Dunning said the camps will run for two weeks in July and two weeks in August. Each camp is a week long, running between 9 am and 3 pm, Monday to Friday. She said all the registration fees will go toward enhancing salmon locally.

“The coastal ecology summer camp will definitely be a community effort,” said Dunning. “We’ve reached out to the Coast Mountain Academy program with the high school to build a relationship between that program and our program, plus other community involvement. It will be great to not only expand the knowledge of salmon preservation, but also look into different types of ecosystems that we’ll be spreading information about.”

Bartfai said summer camp can have a big impact with the age group it is designed for, helping make another generation of forward-thinkers around salmon and being salmon champions.

“It’s definitely a good step forward so that the work we do at the hatchery doesn’t stop when the fish get released,” said Bartfai. “It can go beyond that, so this is very exciting.”
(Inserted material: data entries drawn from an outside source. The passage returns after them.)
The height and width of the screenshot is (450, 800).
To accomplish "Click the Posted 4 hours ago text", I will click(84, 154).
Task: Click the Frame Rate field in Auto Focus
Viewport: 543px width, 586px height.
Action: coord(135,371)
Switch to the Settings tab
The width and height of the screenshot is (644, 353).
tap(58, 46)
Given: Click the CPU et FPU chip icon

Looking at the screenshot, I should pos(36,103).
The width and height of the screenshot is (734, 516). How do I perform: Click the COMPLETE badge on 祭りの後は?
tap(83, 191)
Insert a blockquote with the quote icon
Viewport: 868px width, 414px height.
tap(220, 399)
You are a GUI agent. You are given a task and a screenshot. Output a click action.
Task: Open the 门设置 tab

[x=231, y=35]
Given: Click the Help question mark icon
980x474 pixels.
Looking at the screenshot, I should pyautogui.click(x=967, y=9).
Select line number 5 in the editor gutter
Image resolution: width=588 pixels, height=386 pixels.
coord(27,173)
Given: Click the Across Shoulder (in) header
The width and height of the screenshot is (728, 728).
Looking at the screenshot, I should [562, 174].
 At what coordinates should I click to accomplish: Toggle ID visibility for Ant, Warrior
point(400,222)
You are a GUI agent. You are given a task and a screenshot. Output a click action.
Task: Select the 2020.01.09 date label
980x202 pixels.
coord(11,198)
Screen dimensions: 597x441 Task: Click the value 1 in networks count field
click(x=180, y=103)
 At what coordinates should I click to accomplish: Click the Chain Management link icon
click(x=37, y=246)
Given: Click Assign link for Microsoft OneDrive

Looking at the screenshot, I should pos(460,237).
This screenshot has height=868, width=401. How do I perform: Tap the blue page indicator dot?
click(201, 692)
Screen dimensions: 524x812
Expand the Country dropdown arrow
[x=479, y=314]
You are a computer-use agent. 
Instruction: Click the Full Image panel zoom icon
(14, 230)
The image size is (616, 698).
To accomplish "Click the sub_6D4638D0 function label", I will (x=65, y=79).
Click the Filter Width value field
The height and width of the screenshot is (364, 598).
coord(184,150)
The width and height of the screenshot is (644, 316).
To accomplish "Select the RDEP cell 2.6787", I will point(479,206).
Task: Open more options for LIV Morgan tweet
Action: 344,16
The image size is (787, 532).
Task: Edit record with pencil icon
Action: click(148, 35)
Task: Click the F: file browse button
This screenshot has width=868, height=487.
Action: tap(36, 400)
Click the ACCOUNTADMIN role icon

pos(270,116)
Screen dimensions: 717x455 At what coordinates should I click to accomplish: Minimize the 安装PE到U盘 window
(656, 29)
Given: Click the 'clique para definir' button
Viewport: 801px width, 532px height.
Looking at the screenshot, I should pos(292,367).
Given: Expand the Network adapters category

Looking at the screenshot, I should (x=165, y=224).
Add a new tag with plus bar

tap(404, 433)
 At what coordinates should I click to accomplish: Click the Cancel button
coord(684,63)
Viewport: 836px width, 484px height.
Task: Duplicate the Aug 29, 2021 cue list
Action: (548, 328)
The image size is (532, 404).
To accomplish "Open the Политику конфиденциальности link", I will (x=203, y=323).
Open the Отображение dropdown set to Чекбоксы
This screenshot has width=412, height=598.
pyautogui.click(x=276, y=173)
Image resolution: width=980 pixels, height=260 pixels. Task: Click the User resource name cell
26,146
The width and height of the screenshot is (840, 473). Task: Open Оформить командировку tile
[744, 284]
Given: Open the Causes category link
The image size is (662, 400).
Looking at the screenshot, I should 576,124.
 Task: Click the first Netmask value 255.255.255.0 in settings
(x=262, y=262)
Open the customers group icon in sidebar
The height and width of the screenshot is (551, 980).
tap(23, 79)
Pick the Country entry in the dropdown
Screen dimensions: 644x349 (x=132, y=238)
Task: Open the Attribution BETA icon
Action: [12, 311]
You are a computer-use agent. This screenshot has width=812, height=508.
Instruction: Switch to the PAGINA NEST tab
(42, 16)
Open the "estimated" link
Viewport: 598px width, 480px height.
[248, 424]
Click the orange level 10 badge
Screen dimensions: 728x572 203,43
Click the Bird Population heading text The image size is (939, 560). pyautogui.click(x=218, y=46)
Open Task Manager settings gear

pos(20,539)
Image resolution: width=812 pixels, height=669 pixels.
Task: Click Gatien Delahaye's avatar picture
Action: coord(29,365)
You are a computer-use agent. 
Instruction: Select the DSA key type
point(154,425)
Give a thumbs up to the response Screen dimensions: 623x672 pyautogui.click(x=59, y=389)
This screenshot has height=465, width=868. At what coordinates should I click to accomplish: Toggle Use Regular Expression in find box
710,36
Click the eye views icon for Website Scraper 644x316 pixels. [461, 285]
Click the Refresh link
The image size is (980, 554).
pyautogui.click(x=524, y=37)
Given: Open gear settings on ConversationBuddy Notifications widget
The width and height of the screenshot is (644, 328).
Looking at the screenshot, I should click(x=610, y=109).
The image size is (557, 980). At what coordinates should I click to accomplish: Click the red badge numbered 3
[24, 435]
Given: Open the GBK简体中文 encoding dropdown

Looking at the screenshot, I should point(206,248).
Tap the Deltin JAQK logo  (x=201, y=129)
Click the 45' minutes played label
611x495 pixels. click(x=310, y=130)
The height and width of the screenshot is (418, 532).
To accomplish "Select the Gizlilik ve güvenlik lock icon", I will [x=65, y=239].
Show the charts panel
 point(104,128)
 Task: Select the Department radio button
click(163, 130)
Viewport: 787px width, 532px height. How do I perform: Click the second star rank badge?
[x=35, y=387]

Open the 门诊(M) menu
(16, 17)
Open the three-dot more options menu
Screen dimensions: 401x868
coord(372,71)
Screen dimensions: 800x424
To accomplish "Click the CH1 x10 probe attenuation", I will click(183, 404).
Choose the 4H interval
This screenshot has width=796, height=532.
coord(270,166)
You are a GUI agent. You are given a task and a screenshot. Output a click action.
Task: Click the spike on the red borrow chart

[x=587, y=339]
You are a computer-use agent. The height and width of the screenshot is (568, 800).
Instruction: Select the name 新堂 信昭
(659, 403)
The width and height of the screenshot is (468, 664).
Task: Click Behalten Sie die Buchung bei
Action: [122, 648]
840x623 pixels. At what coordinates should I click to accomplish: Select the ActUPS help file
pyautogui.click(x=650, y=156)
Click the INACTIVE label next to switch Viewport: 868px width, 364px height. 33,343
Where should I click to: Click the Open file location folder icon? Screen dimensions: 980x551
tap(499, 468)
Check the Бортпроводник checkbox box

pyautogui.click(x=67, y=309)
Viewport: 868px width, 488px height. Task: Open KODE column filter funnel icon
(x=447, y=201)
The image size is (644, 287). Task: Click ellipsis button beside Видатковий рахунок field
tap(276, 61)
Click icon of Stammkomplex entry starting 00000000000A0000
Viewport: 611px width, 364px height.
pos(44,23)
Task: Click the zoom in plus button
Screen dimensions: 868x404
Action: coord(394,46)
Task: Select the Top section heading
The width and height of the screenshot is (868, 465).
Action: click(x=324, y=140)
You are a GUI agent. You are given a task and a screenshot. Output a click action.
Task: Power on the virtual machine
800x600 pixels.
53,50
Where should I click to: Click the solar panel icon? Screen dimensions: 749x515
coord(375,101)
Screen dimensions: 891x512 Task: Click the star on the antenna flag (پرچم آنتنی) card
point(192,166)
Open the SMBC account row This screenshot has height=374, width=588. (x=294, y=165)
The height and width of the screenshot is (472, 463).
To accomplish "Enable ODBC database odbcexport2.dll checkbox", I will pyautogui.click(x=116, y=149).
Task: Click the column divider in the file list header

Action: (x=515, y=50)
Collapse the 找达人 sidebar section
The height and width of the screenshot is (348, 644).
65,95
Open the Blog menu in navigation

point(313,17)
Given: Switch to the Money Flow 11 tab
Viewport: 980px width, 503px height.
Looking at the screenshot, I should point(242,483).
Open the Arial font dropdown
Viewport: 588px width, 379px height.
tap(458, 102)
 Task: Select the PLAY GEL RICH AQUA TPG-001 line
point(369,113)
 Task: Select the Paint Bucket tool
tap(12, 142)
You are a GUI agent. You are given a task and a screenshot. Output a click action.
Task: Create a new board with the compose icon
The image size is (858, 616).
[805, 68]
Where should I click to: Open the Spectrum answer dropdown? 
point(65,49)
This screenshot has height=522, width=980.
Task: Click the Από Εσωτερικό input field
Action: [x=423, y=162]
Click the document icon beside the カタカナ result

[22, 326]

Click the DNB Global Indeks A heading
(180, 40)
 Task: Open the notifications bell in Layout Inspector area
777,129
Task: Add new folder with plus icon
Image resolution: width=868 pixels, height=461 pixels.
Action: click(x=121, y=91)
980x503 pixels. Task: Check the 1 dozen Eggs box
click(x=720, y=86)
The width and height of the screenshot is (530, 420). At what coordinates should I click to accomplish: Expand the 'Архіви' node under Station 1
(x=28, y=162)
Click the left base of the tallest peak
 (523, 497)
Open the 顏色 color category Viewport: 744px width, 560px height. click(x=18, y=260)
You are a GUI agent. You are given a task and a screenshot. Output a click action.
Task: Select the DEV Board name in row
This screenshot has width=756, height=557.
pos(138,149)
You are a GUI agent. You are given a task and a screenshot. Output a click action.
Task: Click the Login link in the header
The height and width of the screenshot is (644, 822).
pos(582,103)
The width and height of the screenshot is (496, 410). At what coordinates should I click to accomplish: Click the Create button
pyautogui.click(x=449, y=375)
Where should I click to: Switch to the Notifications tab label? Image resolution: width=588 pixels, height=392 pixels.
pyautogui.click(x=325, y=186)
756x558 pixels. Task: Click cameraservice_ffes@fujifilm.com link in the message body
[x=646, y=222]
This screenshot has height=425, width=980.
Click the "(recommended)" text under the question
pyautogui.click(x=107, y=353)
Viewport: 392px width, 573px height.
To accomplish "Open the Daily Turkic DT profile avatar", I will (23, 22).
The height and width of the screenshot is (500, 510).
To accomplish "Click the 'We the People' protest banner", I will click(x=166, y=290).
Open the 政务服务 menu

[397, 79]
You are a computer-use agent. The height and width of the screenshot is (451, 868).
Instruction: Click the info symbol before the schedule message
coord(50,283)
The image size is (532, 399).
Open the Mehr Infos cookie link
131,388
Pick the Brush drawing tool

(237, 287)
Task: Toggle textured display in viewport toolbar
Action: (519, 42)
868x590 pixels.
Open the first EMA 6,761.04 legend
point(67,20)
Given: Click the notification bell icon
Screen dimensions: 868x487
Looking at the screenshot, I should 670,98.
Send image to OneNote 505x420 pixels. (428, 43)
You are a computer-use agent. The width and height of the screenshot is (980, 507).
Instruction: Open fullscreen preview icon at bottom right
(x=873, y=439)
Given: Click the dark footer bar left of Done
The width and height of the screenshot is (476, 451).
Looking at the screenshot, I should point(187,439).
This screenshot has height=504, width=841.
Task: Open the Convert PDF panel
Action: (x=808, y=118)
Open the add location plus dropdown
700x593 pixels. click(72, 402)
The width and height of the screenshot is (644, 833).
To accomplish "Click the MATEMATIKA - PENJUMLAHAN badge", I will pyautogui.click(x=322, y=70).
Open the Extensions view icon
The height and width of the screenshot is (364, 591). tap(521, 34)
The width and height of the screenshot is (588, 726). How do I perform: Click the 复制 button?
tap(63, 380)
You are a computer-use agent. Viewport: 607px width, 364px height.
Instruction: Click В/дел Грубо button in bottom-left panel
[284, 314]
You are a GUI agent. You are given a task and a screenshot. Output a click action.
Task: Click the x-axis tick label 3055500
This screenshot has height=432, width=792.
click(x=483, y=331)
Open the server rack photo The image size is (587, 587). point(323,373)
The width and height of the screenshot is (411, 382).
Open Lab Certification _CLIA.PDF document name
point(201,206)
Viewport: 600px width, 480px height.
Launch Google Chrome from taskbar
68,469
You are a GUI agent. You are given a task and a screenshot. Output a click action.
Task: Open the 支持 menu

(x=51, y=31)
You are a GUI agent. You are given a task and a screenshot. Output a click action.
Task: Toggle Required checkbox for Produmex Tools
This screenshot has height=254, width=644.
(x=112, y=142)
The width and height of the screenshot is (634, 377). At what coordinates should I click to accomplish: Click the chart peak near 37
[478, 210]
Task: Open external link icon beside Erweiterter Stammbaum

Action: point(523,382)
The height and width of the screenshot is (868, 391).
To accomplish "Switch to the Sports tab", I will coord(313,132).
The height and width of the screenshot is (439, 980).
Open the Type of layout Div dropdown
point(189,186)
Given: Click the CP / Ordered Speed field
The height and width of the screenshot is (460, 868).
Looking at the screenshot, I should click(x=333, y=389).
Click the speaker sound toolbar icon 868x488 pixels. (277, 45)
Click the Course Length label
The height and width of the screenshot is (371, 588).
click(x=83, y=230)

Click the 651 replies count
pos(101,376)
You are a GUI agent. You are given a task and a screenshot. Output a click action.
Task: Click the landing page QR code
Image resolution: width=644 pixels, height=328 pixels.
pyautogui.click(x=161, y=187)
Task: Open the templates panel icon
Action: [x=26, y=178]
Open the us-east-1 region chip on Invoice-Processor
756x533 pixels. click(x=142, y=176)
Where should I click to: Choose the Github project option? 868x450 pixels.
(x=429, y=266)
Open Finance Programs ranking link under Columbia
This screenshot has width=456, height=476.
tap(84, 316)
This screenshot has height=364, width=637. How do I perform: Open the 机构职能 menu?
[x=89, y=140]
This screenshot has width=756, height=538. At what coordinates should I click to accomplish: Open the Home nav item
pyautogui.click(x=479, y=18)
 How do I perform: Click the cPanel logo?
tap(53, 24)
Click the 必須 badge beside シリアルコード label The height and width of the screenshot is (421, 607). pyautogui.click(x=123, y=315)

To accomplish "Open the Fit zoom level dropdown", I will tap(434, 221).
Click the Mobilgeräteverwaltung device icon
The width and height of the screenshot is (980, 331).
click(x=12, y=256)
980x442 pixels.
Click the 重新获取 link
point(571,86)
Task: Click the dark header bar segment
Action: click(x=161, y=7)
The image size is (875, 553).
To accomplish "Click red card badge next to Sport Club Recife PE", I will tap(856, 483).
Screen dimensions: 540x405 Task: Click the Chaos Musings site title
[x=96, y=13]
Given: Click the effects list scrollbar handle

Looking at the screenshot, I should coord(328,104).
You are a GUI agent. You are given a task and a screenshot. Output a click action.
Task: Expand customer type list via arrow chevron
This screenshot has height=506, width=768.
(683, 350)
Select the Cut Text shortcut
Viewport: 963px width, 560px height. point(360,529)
Bartfai said the salmon society prides itself on the amount of work it puts in as far as creating a sustainable salmon run in Lang Creek that provides fishing opportunities and helps the habitat of the area. He added that on the education and outreach front, the society is always striving to do the best job it can, continually looking at and reflecting on programs, seeing which ways they can be grown and improved.

“We’re just trying to help make things better for salmon,” said Bartfai.